17.2.10

Marie

Quando saiu de casa, Marie estava linda. Linda e inteira. Marie sempre saia de casa assim. Mas nem sempre voltava.
As pernas longas cobertas por uma meia fina e a sapatilha barulhenta desceram as escadas do terceiro andar com pressa, sem esperar a manga do vestido ser ajeitada sobre os braços ou o batom ser colocado nos lábios.
-Táxi, táxi! - Três carros pararam. Um deles, nem táxi era.

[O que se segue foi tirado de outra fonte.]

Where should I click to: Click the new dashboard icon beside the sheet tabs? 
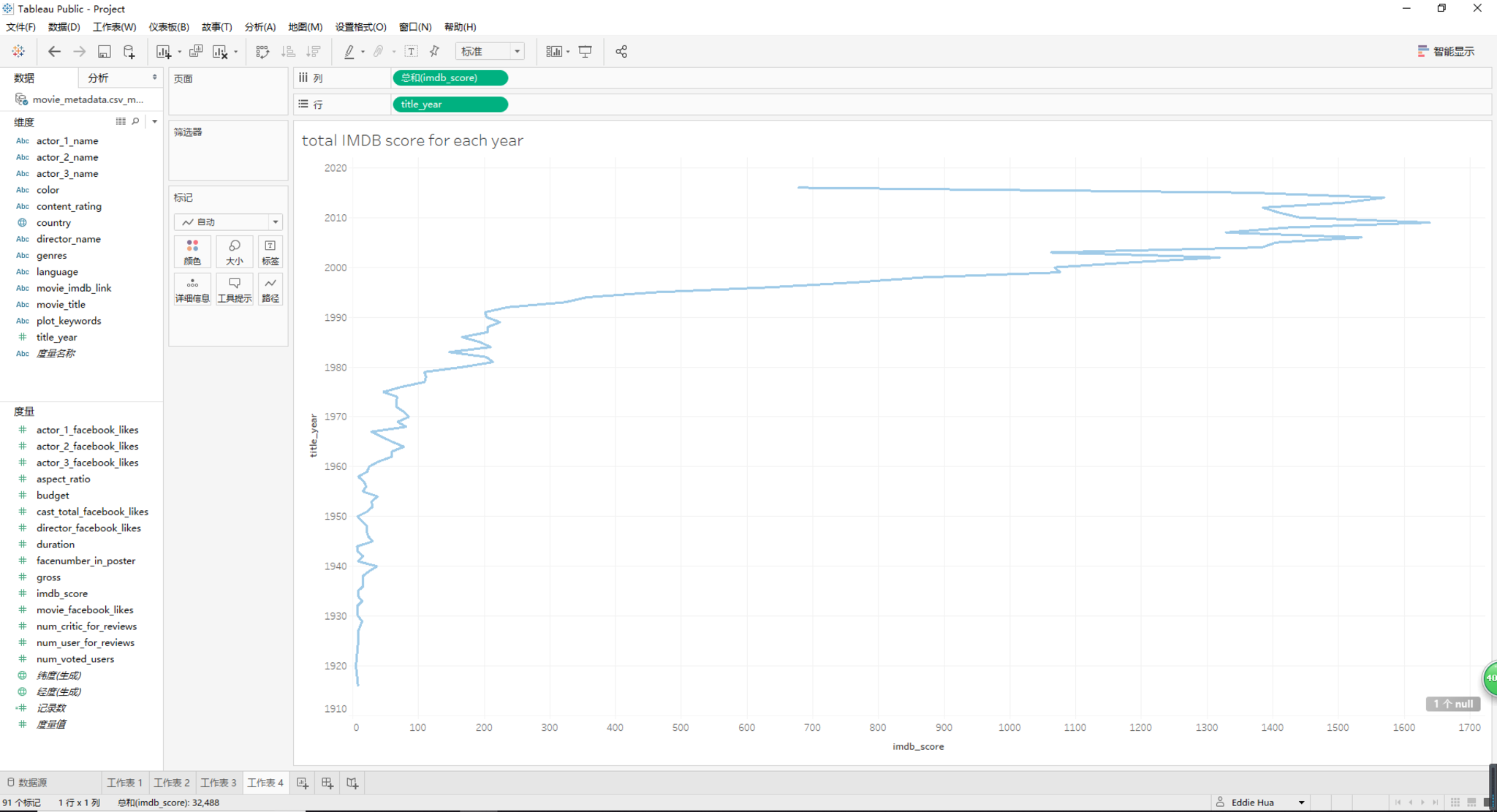point(327,783)
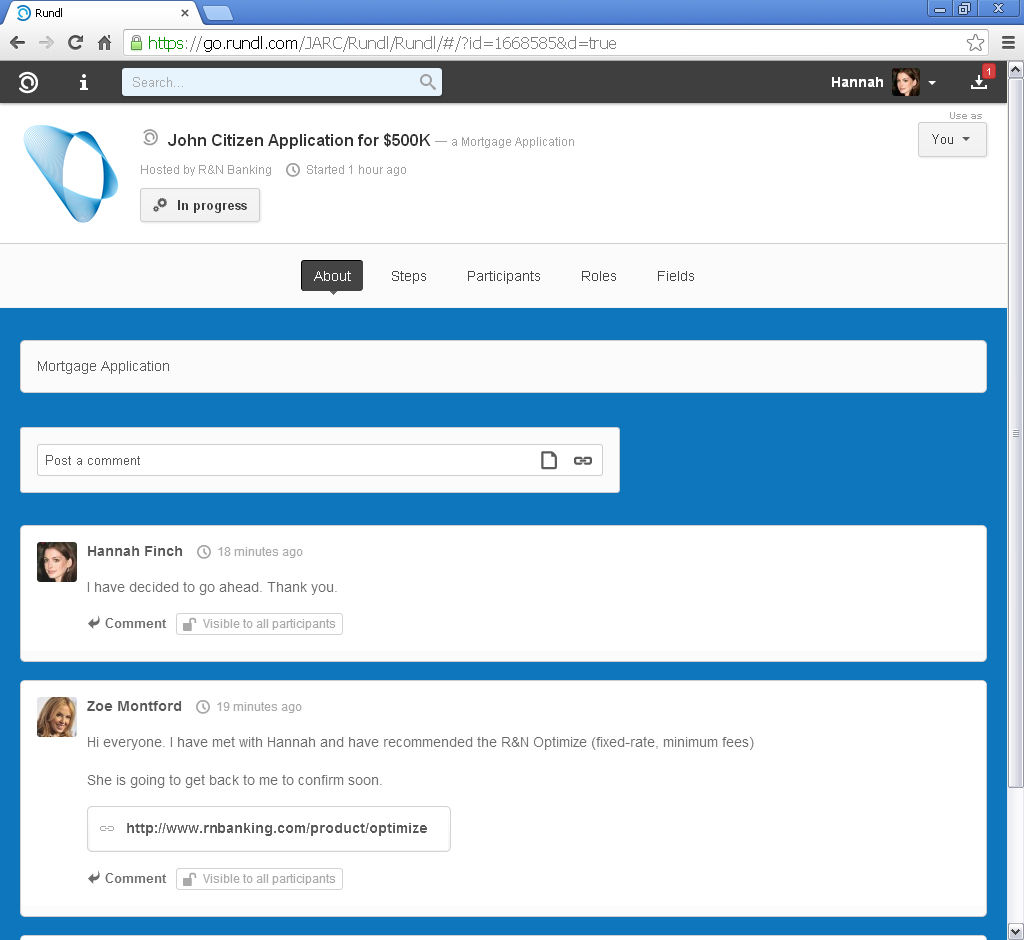Open the Chrome menu icon

1008,43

Como de praxe, Marie chegou um par de horas atrasada. Entrou na festa e pegou o primeiro copo de bebida discretamente. Sentou-se em uma mesa de amigos e conversou durante o segundo, terceiro e quarto copos. No quinto, se levantou para trocar de pessoas. Essa era Marie, trocava de pessoas sempre que lhe era conveniente.

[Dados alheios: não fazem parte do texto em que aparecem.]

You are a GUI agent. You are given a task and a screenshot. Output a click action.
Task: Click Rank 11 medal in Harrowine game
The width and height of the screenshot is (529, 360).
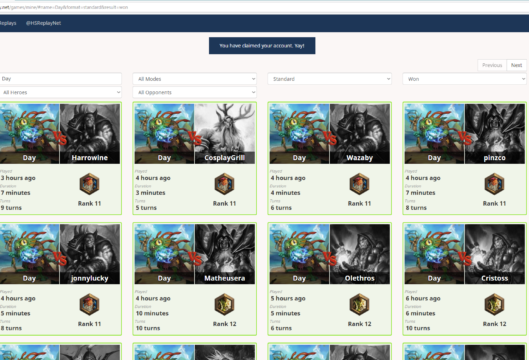(89, 184)
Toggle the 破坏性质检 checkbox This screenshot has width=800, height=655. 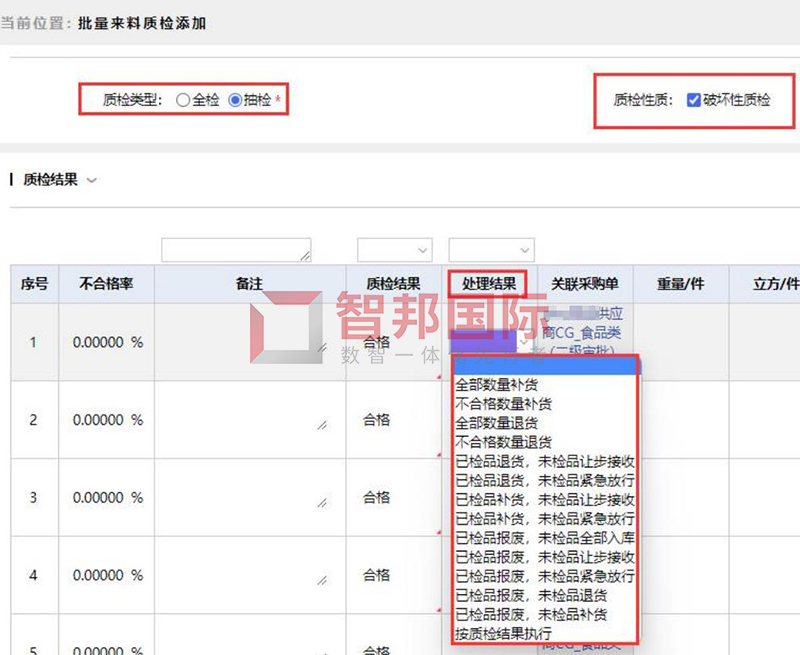[694, 100]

Um par de olhos azuis e sorriso faiscante (extremamente convenientes) chamaram sua atenção do outro lado do salão. Marie se dirigiu à mesa desconhecida preocupando-se somente com o batom.
E na nova mesa, mais cinco copos foram esvaziados, gargalhadas foram dadas, um amigo do jardim de infância foi encontrado e ficou intima de 7 outras pessoas (dentre elas, o dono dos olhos azuis).
Descobriu que o nome dele era Louie e tinha 29 anos, era dono do Smart vermelho estacionado na porta, mas no verão usava sua Vespa de estimação. Morava sozinho em um apartamento de dois quartos, tocava piano e violão, gostava de cachorros, viajar e sushi e estava com os olhos em Marie desde seu terceiro copo.
A ultima parte chegou aos ouvidos de Marie através de cochichos. E logo que chegou, ela abriu um sorriso mais que convidativo para Louie.
Sem desculpas ou explicações, ambos se dirigiram à saída, lado a lado, sem se tocar. A beleza deles confrontava, uma tentando ser mais bela que a outra, e, juntas, eram mais belas que todos. E todos assistiam ao confronto invisível sem ao menos respirar.
Era a fuga dos sonhos de Marie. Uma festa bacana, um cara legal. A única diferença era que tudo era bem mais sexy na vida real.
Entraram no Smart e Louie dirigiu sem rumo por um longo tempo, até decidir parar em um parque silencioso, habitado por dois mendigos e um punhado de pássaros.
Marie saiu do carro carregando duas garrafas de champagne que compraram no caminho. Andou o mais rápido que pode, lutando contra o desconforto das sapatilhas, até alcançar Louie, que a aguardava com um sorriso no rosto. Juntos, sentaram-se em um gramado úmido, abraçados, olhando para as luzes da noite da cidade.
A champagne acabou antes do começo da conversa, que durou até o nascer do sol.
Conversaram sobre suas vidas, sobre a vida dos outros, sobre sonhos, festas, livros, filmes e, no final, estavam discutindo sobre espiritualidade. Mas chegaram a um consenso: deveriam ir para a casa dele.
Entraram no quarto correndo, mas demoraram-se descobrindo um ao outro. Sentiram-se satisfeitos apenas no dia seguinte.
E Marie chegou em casa descabelada, sem meias ou sapatos, vestindo uma camisa masculina e um sorriso preso às palavras "Te pego em duas horas".